:: TASK INPUTS ::

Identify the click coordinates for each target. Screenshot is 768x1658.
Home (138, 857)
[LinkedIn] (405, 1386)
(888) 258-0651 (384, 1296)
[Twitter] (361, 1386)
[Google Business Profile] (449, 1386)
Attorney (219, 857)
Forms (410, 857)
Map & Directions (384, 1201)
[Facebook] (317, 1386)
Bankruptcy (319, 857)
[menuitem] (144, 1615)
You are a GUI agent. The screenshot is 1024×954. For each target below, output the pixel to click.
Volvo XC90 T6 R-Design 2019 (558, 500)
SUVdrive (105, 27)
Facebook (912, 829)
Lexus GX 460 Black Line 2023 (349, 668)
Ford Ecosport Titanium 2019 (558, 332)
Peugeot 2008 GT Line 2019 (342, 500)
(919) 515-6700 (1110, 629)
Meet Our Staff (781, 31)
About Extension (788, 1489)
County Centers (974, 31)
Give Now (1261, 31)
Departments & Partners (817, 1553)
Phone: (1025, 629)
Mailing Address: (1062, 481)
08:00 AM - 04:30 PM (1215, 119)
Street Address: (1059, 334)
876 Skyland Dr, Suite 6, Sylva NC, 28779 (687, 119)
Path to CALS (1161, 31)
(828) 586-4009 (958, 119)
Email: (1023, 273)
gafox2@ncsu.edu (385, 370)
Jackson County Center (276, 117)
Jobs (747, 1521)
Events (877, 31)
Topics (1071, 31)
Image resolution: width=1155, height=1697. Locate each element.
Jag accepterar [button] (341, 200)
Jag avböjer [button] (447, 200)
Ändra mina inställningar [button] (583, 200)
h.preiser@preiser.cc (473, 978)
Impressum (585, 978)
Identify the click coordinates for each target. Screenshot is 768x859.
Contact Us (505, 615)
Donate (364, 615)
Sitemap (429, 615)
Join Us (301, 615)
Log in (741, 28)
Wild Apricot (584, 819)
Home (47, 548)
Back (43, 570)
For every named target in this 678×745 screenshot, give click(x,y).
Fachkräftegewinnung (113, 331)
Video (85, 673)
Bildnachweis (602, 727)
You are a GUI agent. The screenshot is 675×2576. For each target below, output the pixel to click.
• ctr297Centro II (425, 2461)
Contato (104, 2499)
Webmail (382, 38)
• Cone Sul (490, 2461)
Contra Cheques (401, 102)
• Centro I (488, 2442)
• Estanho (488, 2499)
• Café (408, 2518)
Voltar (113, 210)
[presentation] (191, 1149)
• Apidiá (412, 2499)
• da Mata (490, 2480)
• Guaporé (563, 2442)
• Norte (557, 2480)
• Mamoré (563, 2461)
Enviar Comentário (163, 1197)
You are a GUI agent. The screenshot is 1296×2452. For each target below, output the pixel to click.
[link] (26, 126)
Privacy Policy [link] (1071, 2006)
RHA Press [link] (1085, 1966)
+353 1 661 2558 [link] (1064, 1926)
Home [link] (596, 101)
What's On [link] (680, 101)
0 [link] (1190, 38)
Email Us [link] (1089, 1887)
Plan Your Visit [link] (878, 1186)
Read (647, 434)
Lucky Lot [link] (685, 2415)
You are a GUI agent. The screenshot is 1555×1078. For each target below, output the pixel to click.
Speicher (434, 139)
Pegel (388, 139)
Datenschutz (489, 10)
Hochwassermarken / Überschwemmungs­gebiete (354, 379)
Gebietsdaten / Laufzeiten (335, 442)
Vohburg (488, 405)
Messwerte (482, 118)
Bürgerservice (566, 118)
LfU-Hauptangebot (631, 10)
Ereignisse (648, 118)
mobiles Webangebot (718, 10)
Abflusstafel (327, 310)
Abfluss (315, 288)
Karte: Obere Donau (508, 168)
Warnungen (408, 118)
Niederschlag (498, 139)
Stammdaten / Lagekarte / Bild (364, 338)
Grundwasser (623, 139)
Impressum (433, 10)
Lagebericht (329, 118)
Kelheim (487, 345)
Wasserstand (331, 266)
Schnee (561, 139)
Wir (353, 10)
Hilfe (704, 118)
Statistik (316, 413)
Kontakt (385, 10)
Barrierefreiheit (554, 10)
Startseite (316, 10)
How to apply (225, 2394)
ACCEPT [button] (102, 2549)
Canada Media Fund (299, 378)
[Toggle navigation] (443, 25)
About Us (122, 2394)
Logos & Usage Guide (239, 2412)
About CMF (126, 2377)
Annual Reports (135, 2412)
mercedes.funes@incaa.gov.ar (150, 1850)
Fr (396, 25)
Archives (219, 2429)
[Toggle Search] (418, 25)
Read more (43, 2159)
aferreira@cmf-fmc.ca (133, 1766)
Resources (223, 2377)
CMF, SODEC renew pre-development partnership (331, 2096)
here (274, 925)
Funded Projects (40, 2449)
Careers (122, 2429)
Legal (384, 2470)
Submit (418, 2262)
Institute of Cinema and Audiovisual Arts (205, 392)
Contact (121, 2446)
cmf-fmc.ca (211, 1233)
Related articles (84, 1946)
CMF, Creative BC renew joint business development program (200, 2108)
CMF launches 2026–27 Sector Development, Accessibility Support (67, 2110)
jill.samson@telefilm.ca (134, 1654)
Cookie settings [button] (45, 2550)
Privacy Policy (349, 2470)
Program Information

:::

■ **EXERCISE OBJECTIVE**: Update the listing above by replacing every occurrence of "GUI agent" with "interface agent", keeping all other text unchanged.

■ **PROBLEM SOLUTION**:
Identify the click coordinates for each target. Screenshot is 768x1658.
Home (138, 857)
[LinkedIn] (405, 1386)
(888) 258-0651 (384, 1296)
[Twitter] (361, 1386)
[Google Business Profile] (449, 1386)
Attorney (219, 857)
Forms (410, 857)
Map & Directions (384, 1201)
[Facebook] (317, 1386)
Bankruptcy (319, 857)
[menuitem] (144, 1615)
You are a interface agent. The screenshot is 1024×954. For each target below, output the pixel to click.
Volvo XC90 T6 R-Design 2019 (558, 500)
SUVdrive (105, 27)
Facebook (912, 829)
Lexus GX 460 Black Line 2023 (349, 668)
Ford Ecosport Titanium 2019 (558, 332)
Peugeot 2008 GT Line 2019 (342, 500)
(919) 515-6700 (1110, 629)
Meet Our Staff (781, 31)
About Extension (788, 1489)
County Centers (974, 31)
Give Now (1261, 31)
Departments & Partners (817, 1553)
Phone: (1025, 629)
Mailing Address: (1062, 481)
08:00 AM - 04:30 PM (1215, 119)
Street Address: (1059, 334)
876 Skyland Dr, Suite 6, Sylva NC, 28779 (687, 119)
Path to CALS (1161, 31)
(828) 586-4009 (958, 119)
Email: (1023, 273)
gafox2@ncsu.edu (385, 370)
Jackson County Center (276, 117)
Jobs (747, 1521)
Events (877, 31)
Topics (1071, 31)
Image resolution: width=1155, height=1697. Locate each element.
Jag accepterar [button] (341, 200)
Jag avböjer [button] (447, 200)
Ändra mina inställningar [button] (583, 200)
h.preiser@preiser.cc (473, 978)
Impressum (585, 978)
Identify the click coordinates for each target. Screenshot is 768x859.
Contact Us (505, 615)
Donate (364, 615)
Sitemap (429, 615)
Join Us (301, 615)
Log in (741, 28)
Wild Apricot (584, 819)
Home (47, 548)
Back (43, 570)
For every named target in this 678×745 screenshot, give click(x,y).
Fachkräftegewinnung (113, 331)
Video (85, 673)
Bildnachweis (602, 727)
You are a interface agent. The screenshot is 675×2576. For each target below, output the pixel to click.
• ctr297Centro II (425, 2461)
Contato (104, 2499)
Webmail (382, 38)
• Cone Sul (490, 2461)
Contra Cheques (401, 102)
• Centro I (488, 2442)
• Estanho (488, 2499)
• Café (408, 2518)
Voltar (113, 210)
[presentation] (191, 1149)
• Apidiá (412, 2499)
• da Mata (490, 2480)
• Guaporé (563, 2442)
• Norte (557, 2480)
• Mamoré (563, 2461)
Enviar Comentário (163, 1197)
You are a interface agent. The screenshot is 1296×2452. For each target below, output the pixel to click.
[link] (26, 126)
Privacy Policy [link] (1071, 2006)
RHA Press [link] (1085, 1966)
+353 1 661 2558 [link] (1064, 1926)
Home [link] (596, 101)
What's On [link] (680, 101)
0 [link] (1190, 38)
Email Us [link] (1089, 1887)
Plan Your Visit [link] (878, 1186)
Read (647, 434)
Lucky Lot [link] (685, 2415)
You are a interface agent. The screenshot is 1555×1078. For each target below, output the pixel to click.
Speicher (434, 139)
Pegel (388, 139)
Datenschutz (489, 10)
Hochwassermarken / Überschwemmungs­gebiete (354, 379)
Gebietsdaten / Laufzeiten (335, 442)
Vohburg (488, 405)
Messwerte (482, 118)
Bürgerservice (566, 118)
LfU-Hauptangebot (631, 10)
Ereignisse (648, 118)
mobiles Webangebot (718, 10)
Abflusstafel (327, 310)
Abfluss (315, 288)
Karte: Obere Donau (508, 168)
Warnungen (408, 118)
Niederschlag (498, 139)
Stammdaten / Lagekarte / Bild (364, 338)
Grundwasser (623, 139)
Impressum (433, 10)
Lagebericht (329, 118)
Kelheim (487, 345)
Wasserstand (331, 266)
Schnee (561, 139)
Wir (353, 10)
Hilfe (704, 118)
Statistik (316, 413)
Kontakt (385, 10)
Barrierefreiheit (554, 10)
Startseite (316, 10)
How to apply (225, 2394)
ACCEPT [button] (102, 2549)
Canada Media Fund (299, 378)
[Toggle navigation] (443, 25)
About Us (122, 2394)
Logos & Usage Guide (239, 2412)
About CMF (126, 2377)
Annual Reports (135, 2412)
mercedes.funes@incaa.gov.ar (150, 1850)
Fr (396, 25)
Archives (219, 2429)
[Toggle Search] (418, 25)
Read more (43, 2159)
aferreira@cmf-fmc.ca (133, 1766)
Resources (223, 2377)
CMF, SODEC renew pre-development partnership (331, 2096)
here (274, 925)
Funded Projects (40, 2449)
Careers (122, 2429)
Legal (384, 2470)
Submit (418, 2262)
Institute of Cinema and Audiovisual Arts (205, 392)
Contact (121, 2446)
cmf-fmc.ca (211, 1233)
Related articles (84, 1946)
CMF, Creative BC renew joint business development program (200, 2108)
CMF launches 2026–27 Sector Development, Accessibility Support (67, 2110)
jill.samson@telefilm.ca (134, 1654)
Cookie settings [button] (45, 2550)
Privacy Policy (349, 2470)
Program Information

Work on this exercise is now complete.